Bill Wagner, 83, a winery owner who played a major role in revitalizing the Finger Lakes wine industry in west-central New York beginning in the 1970s, died Saturday at his home in Lodi, N.Y., said his son John. The cause was not disclosed.

Wagner grew grapes on his family’s farm for more than three decades before producing his first wines for sale in 1979 as founder of Wagner Vineyards on the eastern shore of Seneca Lake. He quickly earned renown for growing European-American hybrid grapes.

Best known for its Rieslings, the winery produces 35 wines from 20 grape varieties grown on 250 acres of vineyards.

A third-generation farmer, Stanley A. “Bill” Wagner was born in Elmira, N.Y., in 1927. He dropped out of high school to join the Navy in World War II, then returned to the farm where his parents’ crops included grapes, cherries and peaches.

Wagner bought a few acres of land and grew grapes for local New York winemakers before focusing on growing grapes for his own winery.

He added a microbrewery in 1997.

Algirdas Brazauskas

Advertisement

Lithuania’s first freely elected president

Algirdas Brazauskas, 77, Lithuania’s first post-independence president, died Saturday at his home in the capital of Vilnius, his wife said. He had cancer.

Brazauskas became Lithuania’s first freely elected president in 1993, two years after the Baltic state regained independence from Moscow following five decades of Soviet occupation.

Born Sept. 22, 1932, in Rokiskis, Lithuania, Brazauskas was a former chairman of the Lithuanian Communist Party who gained popularity in the late 1980s by challenging the Kremlin with demands for more political and economic freedom.

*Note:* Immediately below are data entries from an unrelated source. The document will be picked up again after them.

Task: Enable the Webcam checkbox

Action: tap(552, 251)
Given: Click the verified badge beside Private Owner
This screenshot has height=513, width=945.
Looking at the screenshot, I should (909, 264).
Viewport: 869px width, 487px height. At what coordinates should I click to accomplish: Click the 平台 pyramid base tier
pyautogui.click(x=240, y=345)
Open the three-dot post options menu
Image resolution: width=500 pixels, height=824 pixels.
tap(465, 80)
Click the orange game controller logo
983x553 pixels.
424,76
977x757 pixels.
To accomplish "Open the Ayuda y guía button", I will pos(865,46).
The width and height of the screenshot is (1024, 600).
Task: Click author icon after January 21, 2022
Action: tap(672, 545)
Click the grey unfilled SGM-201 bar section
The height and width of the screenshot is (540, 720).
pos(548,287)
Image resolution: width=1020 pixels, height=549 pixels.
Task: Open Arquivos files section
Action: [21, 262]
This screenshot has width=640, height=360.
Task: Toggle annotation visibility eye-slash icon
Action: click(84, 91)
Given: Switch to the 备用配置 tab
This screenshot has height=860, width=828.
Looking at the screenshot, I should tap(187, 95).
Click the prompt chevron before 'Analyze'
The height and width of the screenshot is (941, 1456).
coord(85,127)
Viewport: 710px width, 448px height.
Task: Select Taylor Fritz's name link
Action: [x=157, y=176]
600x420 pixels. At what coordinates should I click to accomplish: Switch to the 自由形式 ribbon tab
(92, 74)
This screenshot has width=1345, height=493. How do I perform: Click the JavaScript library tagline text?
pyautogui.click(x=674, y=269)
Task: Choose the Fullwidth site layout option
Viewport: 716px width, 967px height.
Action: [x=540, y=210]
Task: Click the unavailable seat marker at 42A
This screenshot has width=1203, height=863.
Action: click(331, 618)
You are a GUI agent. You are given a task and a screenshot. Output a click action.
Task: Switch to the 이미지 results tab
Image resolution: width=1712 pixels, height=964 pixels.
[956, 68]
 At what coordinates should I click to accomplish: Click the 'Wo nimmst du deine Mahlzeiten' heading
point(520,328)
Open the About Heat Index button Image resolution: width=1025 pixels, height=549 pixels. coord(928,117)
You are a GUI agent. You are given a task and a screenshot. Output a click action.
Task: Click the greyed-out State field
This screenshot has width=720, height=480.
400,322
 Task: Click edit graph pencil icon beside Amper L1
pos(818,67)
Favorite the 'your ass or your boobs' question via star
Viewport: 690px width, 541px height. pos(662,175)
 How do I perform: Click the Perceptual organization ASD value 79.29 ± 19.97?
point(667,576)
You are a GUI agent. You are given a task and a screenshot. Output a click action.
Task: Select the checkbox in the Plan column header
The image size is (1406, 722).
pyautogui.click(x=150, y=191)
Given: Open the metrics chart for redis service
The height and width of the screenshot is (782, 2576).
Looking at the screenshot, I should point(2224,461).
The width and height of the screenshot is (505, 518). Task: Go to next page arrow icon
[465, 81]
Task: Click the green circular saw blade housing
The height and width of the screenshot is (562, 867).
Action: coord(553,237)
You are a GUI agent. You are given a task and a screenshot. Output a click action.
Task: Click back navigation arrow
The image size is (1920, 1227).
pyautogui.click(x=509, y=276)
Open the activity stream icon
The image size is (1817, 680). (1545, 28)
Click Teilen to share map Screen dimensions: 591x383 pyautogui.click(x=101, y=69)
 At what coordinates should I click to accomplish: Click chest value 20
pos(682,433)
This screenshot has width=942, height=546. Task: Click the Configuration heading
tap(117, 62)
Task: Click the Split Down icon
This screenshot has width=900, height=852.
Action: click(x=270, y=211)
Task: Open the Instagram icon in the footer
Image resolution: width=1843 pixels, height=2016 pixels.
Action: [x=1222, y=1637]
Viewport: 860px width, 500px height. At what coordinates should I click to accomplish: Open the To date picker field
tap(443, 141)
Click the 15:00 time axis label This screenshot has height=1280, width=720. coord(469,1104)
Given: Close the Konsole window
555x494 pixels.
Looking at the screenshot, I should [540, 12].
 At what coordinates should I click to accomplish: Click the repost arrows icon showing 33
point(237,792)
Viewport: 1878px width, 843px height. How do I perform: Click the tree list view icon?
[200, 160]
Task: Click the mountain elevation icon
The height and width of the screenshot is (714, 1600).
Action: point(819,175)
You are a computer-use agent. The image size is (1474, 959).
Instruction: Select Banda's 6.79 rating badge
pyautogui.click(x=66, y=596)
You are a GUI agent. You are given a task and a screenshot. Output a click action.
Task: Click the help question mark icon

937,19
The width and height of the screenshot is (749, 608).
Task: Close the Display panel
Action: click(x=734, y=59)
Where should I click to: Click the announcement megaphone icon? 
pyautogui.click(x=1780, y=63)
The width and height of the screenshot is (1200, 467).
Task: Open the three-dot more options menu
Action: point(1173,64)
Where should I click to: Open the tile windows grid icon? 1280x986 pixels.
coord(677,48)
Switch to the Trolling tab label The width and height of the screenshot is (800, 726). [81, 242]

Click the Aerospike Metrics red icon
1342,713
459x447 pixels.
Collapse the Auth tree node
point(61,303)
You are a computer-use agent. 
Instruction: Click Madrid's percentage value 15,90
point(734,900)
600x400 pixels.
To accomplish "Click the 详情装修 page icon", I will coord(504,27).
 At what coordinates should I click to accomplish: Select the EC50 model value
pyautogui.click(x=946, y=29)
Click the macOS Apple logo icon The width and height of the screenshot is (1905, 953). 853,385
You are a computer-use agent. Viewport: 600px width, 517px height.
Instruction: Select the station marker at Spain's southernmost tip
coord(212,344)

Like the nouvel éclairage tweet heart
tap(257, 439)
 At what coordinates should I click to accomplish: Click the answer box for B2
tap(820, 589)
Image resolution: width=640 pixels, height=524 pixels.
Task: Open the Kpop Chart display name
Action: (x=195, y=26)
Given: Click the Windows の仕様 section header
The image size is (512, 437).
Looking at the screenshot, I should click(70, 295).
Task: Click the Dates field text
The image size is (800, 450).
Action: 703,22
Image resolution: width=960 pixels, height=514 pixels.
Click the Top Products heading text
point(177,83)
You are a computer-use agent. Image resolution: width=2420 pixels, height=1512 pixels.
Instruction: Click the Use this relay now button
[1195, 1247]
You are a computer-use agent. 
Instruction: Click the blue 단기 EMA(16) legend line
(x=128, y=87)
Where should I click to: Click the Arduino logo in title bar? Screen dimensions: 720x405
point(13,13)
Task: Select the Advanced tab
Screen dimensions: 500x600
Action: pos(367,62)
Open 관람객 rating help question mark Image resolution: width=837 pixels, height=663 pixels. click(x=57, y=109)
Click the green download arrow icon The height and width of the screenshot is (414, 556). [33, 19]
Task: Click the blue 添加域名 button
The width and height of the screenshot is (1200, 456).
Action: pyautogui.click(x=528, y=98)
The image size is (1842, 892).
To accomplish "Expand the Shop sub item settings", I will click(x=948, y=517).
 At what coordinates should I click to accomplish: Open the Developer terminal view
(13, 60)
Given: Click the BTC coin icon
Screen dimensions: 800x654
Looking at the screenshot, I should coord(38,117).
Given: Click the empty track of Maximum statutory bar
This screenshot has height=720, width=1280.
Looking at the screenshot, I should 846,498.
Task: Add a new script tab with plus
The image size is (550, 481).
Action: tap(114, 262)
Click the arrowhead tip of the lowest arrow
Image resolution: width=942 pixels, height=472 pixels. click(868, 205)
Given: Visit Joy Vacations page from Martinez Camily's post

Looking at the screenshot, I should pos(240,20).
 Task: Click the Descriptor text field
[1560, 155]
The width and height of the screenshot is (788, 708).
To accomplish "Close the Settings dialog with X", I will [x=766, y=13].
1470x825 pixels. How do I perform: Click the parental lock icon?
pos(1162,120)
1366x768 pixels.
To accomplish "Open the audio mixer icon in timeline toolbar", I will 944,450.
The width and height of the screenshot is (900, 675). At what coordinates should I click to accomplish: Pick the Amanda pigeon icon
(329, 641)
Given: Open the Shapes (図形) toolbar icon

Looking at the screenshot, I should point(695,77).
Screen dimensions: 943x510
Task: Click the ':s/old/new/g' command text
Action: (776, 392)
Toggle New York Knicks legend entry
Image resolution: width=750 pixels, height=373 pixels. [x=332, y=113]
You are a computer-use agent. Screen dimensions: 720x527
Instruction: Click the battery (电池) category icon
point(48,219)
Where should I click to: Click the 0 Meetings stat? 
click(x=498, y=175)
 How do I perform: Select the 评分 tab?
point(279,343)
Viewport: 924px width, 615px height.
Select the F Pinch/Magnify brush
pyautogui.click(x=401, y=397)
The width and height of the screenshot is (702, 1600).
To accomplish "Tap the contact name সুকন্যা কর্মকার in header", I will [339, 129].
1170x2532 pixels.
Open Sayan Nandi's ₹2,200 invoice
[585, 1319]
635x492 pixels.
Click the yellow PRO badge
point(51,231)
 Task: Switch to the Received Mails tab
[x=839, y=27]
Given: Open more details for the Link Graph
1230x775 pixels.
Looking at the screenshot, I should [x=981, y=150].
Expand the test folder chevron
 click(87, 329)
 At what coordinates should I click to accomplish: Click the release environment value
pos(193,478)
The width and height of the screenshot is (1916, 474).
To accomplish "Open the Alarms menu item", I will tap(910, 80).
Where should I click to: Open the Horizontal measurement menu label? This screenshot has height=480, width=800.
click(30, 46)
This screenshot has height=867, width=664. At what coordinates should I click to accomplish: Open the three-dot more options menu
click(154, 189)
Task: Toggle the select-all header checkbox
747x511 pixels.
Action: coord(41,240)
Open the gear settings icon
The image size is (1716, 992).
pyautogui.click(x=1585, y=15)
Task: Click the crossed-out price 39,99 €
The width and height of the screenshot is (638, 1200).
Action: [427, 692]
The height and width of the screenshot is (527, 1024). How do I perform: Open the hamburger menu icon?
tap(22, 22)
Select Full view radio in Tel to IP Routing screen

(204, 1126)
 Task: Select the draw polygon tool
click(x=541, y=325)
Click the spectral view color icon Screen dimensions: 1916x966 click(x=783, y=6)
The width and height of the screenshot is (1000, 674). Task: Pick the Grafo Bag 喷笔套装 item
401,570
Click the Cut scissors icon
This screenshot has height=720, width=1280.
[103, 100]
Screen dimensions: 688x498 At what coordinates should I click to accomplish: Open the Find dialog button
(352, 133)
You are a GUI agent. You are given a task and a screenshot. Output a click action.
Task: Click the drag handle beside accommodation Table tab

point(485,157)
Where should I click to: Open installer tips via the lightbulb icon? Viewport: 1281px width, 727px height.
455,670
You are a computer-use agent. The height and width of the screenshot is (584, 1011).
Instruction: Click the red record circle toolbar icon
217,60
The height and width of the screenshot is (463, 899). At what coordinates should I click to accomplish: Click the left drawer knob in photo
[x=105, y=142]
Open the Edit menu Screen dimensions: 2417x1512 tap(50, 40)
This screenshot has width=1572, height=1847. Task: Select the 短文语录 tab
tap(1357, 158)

He ignored threats from the last Soviet leader, Mikhail Gorbachev, and decided to break away from the Soviet Union’s Communist Party and formed the Democratic Labour Party that became one of Lithuania’s key political forces and later merged with Social Democrats.

Brazauskas did not run for a second term in 1998 but was elected prime minister in 2000.